New sputum smear positive pulmonary TB patients registered in 2003 and 1998 under standard course regimens.
In Japan, DOTS as a method of directly observed treatment by Short Course Chemotherapy is divided into hospital DOTS and community DOTS. Hospital DOTS is to observe hospitalized patients' drug taking directly by hospital staff such as nurses, pharmacists or other hospital staff. Community DOTS is to observe or confirm discharged patients' drug taking by several methods such as direct observation at facility or patient's home, confirmation through checking treatment notes and examining empty blister packages and so on. TB patients were categorized to following 3 groups by available methods of community DOTS. Treatment outcome of patients registered in 2003 was compared with outcome of patients registered in 1998 as the control group before the introduction of community DOTS. Group 1: TB patients under PHC where at least daily observation DOTS (daily observation of drug taking at clinic or PHC to TB patients with risk factors of defaulting such as homeless, alcohol abuse, past history of default and so on) is available. Group 2: TB patients under PHC where home-visit DOTS (home-visit for observation of drug taking to the elderly TB patients who have risk to forget to take TB medicines regularly) only is available or, PHC where home-visit DOTS and confirmation DOTS (periodical confirmation of drug taking to TB patients without risk of defaulting) is available. Group 3: TB patients under PHC where only confirmation DOTS is available. Group 4: TB patients under PHC where community DOTS is not available. In addition, high death rate of patients under public assistance is analyzed.

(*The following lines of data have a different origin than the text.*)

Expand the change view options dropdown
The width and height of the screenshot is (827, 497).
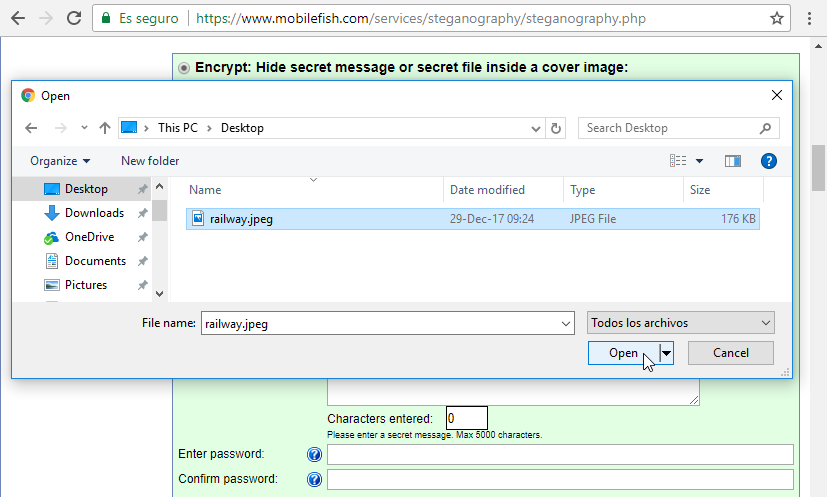(699, 161)
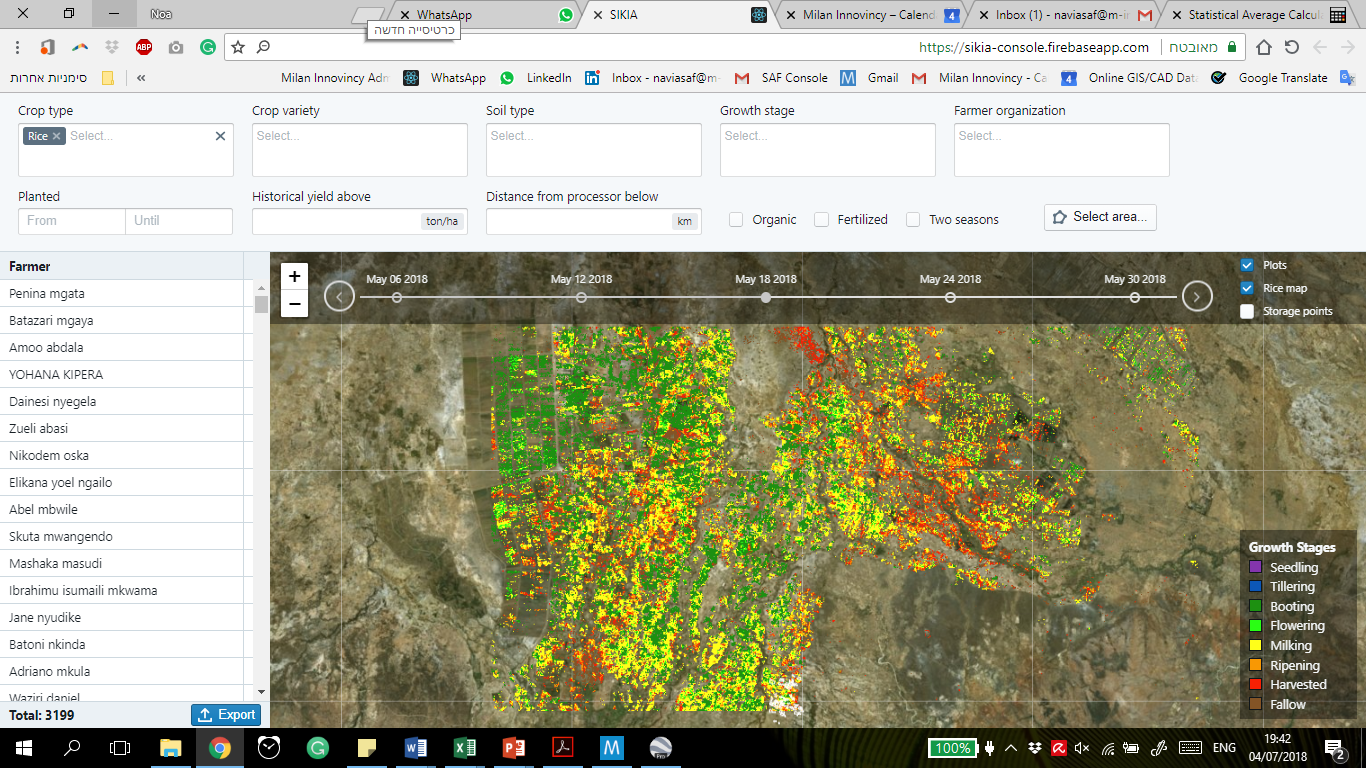This screenshot has height=768, width=1366.
Task: Click the browser bookmark star icon
Action: coord(238,47)
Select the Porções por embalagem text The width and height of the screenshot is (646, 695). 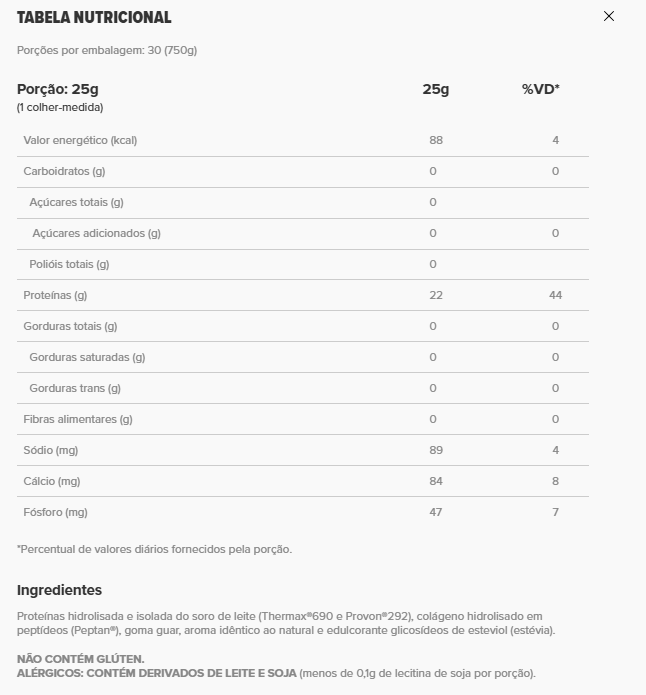(107, 50)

In group 1 with daily observation DOTS, TB patients under social or national health insurance showed higher treatment success rate and lower defaulter rate. TB patients with insurance for aged showed lower defaulter rate but high death rate due to old age did not improve. Patients under public assistance showed relatively lower defaulter rate. In group 2 with home-visit DOTS, TB patients with national health insurance and insurance for aged showed rather lower defaulter rate. Cohort evaluation of TB patients under group 3 with confirmation DOTS and group 4 without community DOTS is difficult as high rate of unknown treatment result. TB patients receiving public assistance showed lower death rate than patients requiring but not receiving public assistance. Patients detected at clinic and hospitals showed higher death rate than other patients detected by screening for high risk groups and so on.
Daily observation DOTS and home-visit DOTS were effective to improve success rate and defaulter rate but effect of confirmation DOTS was not proved due to lack of information. High death rate of patients with insurance for aged in all groups and lack of treatment results in group 3 and 4 were problems to be solved in the future. In order to avoid TB death among TB patients under public assistance, screening for homeless people as high risk groups, earlier detection and referral system of TB symptomatics and improvement of coverage in public assistance might be effective and be tried.